Muchas de estas claves recuerdan en gran medida lo que está ocurriendo en este mismo instante. Hoy esta gran carrera espacial la disputan China y de nuevo EEUU. Las misiones Artemis son mucho más que un simple regreso de los humanos a nuestro satélite, son el reimpulso de la búsqueda en el espacio de las capacidades y materias que en la tierra son limitadas.
Un pequeño paso para un gran objetivo por el que China también lucha desde su agencia espacial a través de su programa lunar con dos fines, no solo llegar sino implantarse en la superficie lunar como plataforma de reabastecimiento con los ojos puestos en Marte.
Así pues, quien lo consiga no sólo se apuntará un éxito tecnológico como ya ocurriera en el siglo XX, además liderará estratégicamente recursos de carácter económico y militar. Sin embargo, esta nueva competición espacial plantea preguntas fundamentales. ¿Estamos ante una competencia que impulsará la innovación global o ante una repetición de rivalidades que podrían trasladarse más allá de la Tierra?.
La historia demuestra que la competencia puede acelerar el progreso, pero también fragmentar la cooperación internacional. En un entorno donde los desafíos como la sostenibilidad espacial o la regulación de recursos requieren acuerdos globales, la falta de coordinación podría generar tensiones innecesarias que dependerán de las administraciones que estén al frente en cada momento.
La humanidad está regresando a la Luna, pero la verdadera pregunta es cómo y con quién se dará el siguiente paso. Por cierto, Europa en esto anda rezagada aunque no desaparecida. La Unión Europea está acelerando sus proyectos y colaborando tanto con los americanos como con los chinos
De hecho, la misión de la NASA no es la primera en alcanzar el lado oculto lunar. China lo ha conseguido en dos ocasiones logrando romper un techo hasta ahora imposible gracias a las sondas Chang´e-4 y Chang´e 6, ambas no tripuladas, pero que permitieron traer a la tierra materiales satelitales.
Según ha revelado el astronauta español Pedro Duque, China dispone de satélites de comunicación en la órbita lunar que habrían podido sortear el apagón de las comunicaciones de Artemis con Houston, pero la falta de acuerdos en esta carrera nos sitúa de plano en el dilema de la confrontación a la colaboración.

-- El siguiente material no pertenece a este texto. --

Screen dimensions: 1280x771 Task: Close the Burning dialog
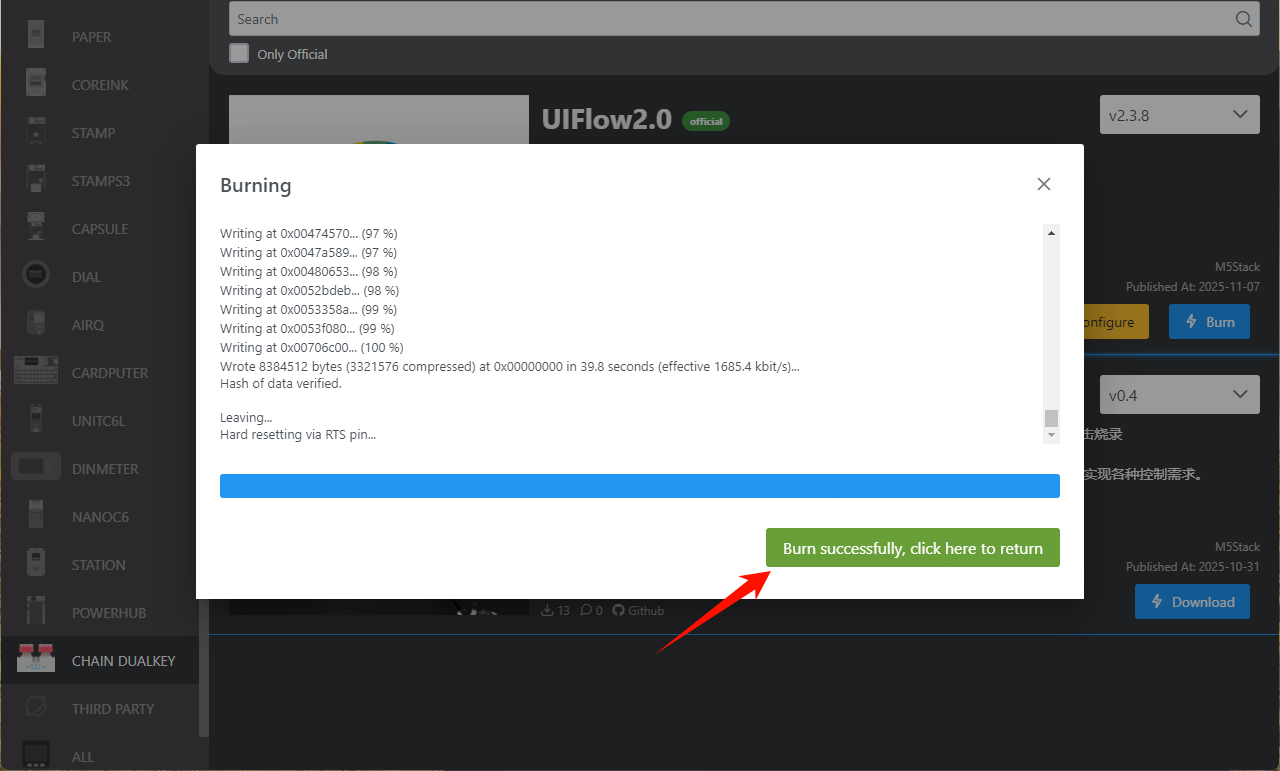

Artemis II representa una encrucijada ya que puede ser el inicio de una nueva era de las exploración colaborativas o el detonante de una rivalidad más intensa entre potencias. La dirección que tome dependerá no solo de los avances tecnológicos, sino de las decisiones políticas que acompañen a estos.
La humanidad está regresando a la Luna, pero la verdadera pregunta es cómo y con quién se dará el siguiente paso. Por cierto, Europa en esto anda rezagada aunque no desaparecida. La Unión Europea está acelerando sus proyectos y colaborando tanto con los americanos como con los chinos.
La Agencia Espacial Europea (ESA) está dirigiendo sus esfuerzos al desarrollo de sus propios lanzadores y en la futura estación lunar Gateway, donde aspira a llevar a sus propios cosmonautas en pago a la colaboración en las misiones Artemis.